[Work instructions] Output, exactly and in full, the entries that appear below.

*** Materials provided ***

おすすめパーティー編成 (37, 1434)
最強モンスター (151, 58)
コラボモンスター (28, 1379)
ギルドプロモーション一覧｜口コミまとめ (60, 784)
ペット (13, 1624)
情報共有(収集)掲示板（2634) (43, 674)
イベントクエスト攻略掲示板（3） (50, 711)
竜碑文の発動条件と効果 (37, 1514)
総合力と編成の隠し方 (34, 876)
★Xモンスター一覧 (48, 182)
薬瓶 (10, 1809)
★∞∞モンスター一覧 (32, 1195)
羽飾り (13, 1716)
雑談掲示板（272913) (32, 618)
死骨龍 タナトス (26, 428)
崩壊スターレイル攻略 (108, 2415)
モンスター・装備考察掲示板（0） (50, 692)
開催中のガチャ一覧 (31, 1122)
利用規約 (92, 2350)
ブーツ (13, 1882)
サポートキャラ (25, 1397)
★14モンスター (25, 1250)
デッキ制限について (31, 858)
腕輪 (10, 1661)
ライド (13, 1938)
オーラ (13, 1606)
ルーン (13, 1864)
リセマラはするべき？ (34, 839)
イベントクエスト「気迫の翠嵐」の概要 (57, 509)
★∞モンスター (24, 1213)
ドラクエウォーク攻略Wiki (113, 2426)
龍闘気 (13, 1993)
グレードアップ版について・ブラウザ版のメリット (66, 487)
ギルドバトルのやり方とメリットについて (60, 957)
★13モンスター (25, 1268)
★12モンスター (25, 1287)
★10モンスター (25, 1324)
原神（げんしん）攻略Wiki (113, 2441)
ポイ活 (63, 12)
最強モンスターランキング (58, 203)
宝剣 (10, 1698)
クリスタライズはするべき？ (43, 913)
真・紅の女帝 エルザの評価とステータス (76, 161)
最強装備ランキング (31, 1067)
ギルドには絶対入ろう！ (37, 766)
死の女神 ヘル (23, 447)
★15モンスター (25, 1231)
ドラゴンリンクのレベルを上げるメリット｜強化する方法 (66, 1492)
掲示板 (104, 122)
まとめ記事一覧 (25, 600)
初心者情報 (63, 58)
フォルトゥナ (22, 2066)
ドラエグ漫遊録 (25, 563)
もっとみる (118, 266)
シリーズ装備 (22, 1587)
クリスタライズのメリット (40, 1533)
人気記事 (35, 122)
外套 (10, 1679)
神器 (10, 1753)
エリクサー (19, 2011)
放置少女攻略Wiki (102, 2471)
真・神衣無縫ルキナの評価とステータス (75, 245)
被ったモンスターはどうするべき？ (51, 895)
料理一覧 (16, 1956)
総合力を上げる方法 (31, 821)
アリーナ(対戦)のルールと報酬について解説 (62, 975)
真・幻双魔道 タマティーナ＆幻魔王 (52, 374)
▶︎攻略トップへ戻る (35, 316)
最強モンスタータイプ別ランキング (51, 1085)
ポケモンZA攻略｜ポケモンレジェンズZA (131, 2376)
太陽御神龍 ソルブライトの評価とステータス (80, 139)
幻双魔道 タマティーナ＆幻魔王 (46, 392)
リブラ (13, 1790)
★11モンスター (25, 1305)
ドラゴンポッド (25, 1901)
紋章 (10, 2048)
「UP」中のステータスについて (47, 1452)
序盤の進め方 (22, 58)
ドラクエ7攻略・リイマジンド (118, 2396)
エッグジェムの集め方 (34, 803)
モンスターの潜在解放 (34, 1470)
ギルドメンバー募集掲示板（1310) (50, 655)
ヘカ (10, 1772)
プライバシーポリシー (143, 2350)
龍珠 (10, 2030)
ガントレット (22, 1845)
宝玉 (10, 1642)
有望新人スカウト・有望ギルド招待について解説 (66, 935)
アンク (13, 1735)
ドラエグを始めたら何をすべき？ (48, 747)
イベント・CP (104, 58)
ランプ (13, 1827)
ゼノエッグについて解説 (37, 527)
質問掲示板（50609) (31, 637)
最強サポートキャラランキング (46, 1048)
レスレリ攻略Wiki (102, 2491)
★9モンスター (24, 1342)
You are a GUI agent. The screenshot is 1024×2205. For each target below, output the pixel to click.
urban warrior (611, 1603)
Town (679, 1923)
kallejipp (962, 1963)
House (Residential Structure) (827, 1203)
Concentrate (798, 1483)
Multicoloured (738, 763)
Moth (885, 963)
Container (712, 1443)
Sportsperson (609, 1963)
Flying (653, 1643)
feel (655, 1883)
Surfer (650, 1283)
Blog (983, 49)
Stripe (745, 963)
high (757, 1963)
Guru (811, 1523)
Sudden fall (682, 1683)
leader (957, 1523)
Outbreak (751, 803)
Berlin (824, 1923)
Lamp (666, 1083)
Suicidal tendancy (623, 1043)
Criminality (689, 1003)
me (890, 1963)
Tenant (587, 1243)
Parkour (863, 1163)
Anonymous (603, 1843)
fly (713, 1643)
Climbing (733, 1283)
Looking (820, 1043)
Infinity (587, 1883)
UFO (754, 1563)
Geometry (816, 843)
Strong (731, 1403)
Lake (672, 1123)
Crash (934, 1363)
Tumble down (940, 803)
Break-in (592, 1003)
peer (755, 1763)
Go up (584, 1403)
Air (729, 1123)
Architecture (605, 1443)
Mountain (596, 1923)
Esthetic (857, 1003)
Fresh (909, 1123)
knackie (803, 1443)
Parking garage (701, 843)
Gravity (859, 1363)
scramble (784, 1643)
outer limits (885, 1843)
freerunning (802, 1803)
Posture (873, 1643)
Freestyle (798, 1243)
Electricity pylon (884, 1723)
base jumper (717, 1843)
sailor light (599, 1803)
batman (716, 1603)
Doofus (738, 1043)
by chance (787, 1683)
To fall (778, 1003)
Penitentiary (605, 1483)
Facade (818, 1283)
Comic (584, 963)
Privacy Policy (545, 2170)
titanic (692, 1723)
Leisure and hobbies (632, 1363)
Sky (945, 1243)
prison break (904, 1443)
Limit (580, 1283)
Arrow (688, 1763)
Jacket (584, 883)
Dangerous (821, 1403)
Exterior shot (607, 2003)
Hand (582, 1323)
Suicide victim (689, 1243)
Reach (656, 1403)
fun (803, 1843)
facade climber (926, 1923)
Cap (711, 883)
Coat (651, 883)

*** End of Materials provided ***

[Response to the exercise]
おすすめパーティー編成 (37, 1434)
最強モンスター (151, 58)
コラボモンスター (28, 1379)
ギルドプロモーション一覧｜口コミまとめ (60, 784)
ペット (13, 1624)
情報共有(収集)掲示板（2634) (43, 674)
イベントクエスト攻略掲示板（3） (50, 711)
竜碑文の発動条件と効果 (37, 1514)
総合力と編成の隠し方 (34, 876)
★Xモンスター一覧 (48, 182)
薬瓶 (10, 1809)
★∞∞モンスター一覧 (32, 1195)
羽飾り (13, 1716)
雑談掲示板（272913) (32, 618)
死骨龍 タナトス (26, 428)
崩壊スターレイル攻略 (108, 2415)
モンスター・装備考察掲示板（0） (50, 692)
開催中のガチャ一覧 (31, 1122)
利用規約 (92, 2350)
ブーツ (13, 1882)
サポートキャラ (25, 1397)
★14モンスター (25, 1250)
デッキ制限について (31, 858)
腕輪 (10, 1661)
ライド (13, 1938)
オーラ (13, 1606)
ルーン (13, 1864)
リセマラはするべき？ (34, 839)
イベントクエスト「気迫の翠嵐」の概要 (57, 509)
★∞モンスター (24, 1213)
ドラクエウォーク攻略Wiki (113, 2426)
龍闘気 (13, 1993)
グレードアップ版について・ブラウザ版のメリット (66, 487)
ギルドバトルのやり方とメリットについて (60, 957)
★13モンスター (25, 1268)
★12モンスター (25, 1287)
★10モンスター (25, 1324)
原神（げんしん）攻略Wiki (113, 2441)
ポイ活 (63, 12)
最強モンスターランキング (58, 203)
宝剣 (10, 1698)
クリスタライズはするべき？ (43, 913)
真・紅の女帝 エルザの評価とステータス (76, 161)
最強装備ランキング (31, 1067)
ギルドには絶対入ろう！ (37, 766)
死の女神 ヘル (23, 447)
★15モンスター (25, 1231)
ドラゴンリンクのレベルを上げるメリット｜強化する方法 (66, 1492)
掲示板 (104, 122)
まとめ記事一覧 (25, 600)
初心者情報 (63, 58)
フォルトゥナ (22, 2066)
ドラエグ漫遊録 (25, 563)
もっとみる (118, 266)
シリーズ装備 (22, 1587)
クリスタライズのメリット (40, 1533)
人気記事 (35, 122)
外套 (10, 1679)
神器 (10, 1753)
エリクサー (19, 2011)
放置少女攻略Wiki (102, 2471)
真・神衣無縫ルキナの評価とステータス (75, 245)
被ったモンスターはどうするべき？ (51, 895)
料理一覧 (16, 1956)
総合力を上げる方法 (31, 821)
アリーナ(対戦)のルールと報酬について解説 (62, 975)
真・幻双魔道 タマティーナ＆幻魔王 (52, 374)
▶︎攻略トップへ戻る (35, 316)
最強モンスタータイプ別ランキング (51, 1085)
ポケモンZA攻略｜ポケモンレジェンズZA (131, 2376)
太陽御神龍 ソルブライトの評価とステータス (80, 139)
幻双魔道 タマティーナ＆幻魔王 (46, 392)
リブラ (13, 1790)
★11モンスター (25, 1305)
ドラゴンポッド (25, 1901)
紋章 (10, 2048)
「UP」中のステータスについて (47, 1452)
序盤の進め方 (22, 58)
ドラクエ7攻略・リイマジンド (118, 2396)
エッグジェムの集め方 (34, 803)
モンスターの潜在解放 (34, 1470)
ギルドメンバー募集掲示板（1310) (50, 655)
ヘカ (10, 1772)
プライバシーポリシー (143, 2350)
龍珠 (10, 2030)
ガントレット (22, 1845)
宝玉 (10, 1642)
有望新人スカウト・有望ギルド招待について解説 (66, 935)
アンク (13, 1735)
ドラエグを始めたら何をすべき？ (48, 747)
イベント・CP (104, 58)
ランプ (13, 1827)
ゼノエッグについて解説 (37, 527)
質問掲示板（50609) (31, 637)
最強サポートキャラランキング (46, 1048)
レスレリ攻略Wiki (102, 2491)
★9モンスター (24, 1342)
You are a GUI agent. The screenshot is 1024×2205. For each target below, output the pixel to click.
urban warrior (611, 1603)
Town (679, 1923)
kallejipp (962, 1963)
House (Residential Structure) (827, 1203)
Concentrate (798, 1483)
Multicoloured (738, 763)
Moth (885, 963)
Container (712, 1443)
Sportsperson (609, 1963)
Flying (653, 1643)
feel (655, 1883)
Surfer (650, 1283)
Blog (983, 49)
Stripe (745, 963)
high (757, 1963)
Guru (811, 1523)
Sudden fall (682, 1683)
leader (957, 1523)
Outbreak (751, 803)
Berlin (824, 1923)
Lamp (666, 1083)
Suicidal tendancy (623, 1043)
Criminality (689, 1003)
me (890, 1963)
Tenant (587, 1243)
Parkour (863, 1163)
Anonymous (603, 1843)
fly (713, 1643)
Climbing (733, 1283)
Looking (820, 1043)
Infinity (587, 1883)
UFO (754, 1563)
Geometry (816, 843)
Strong (731, 1403)
Lake (672, 1123)
Crash (934, 1363)
Tumble down (940, 803)
Break-in (592, 1003)
peer (755, 1763)
Go up (584, 1403)
Air (729, 1123)
Architecture (605, 1443)
Mountain (596, 1923)
Esthetic (857, 1003)
Fresh (909, 1123)
knackie (803, 1443)
Parking garage (701, 843)
Gravity (859, 1363)
scramble (784, 1643)
outer limits (885, 1843)
freerunning (802, 1803)
Posture (873, 1643)
Freestyle (798, 1243)
Electricity pylon (884, 1723)
base jumper (717, 1843)
sailor light (599, 1803)
batman (716, 1603)
Doofus (738, 1043)
by chance (787, 1683)
To fall (778, 1003)
Penitentiary (605, 1483)
Facade (818, 1283)
Comic (584, 963)
Privacy Policy (545, 2170)
titanic (692, 1723)
Leisure and hobbies (632, 1363)
Sky (945, 1243)
prison break (904, 1443)
Limit (580, 1283)
Arrow (688, 1763)
Jacket (584, 883)
Dangerous (821, 1403)
Exterior shot (607, 2003)
Hand (582, 1323)
Suicide victim (689, 1243)
Reach (656, 1403)
fun (803, 1843)
facade climber (926, 1923)
Cap (711, 883)
Coat (651, 883)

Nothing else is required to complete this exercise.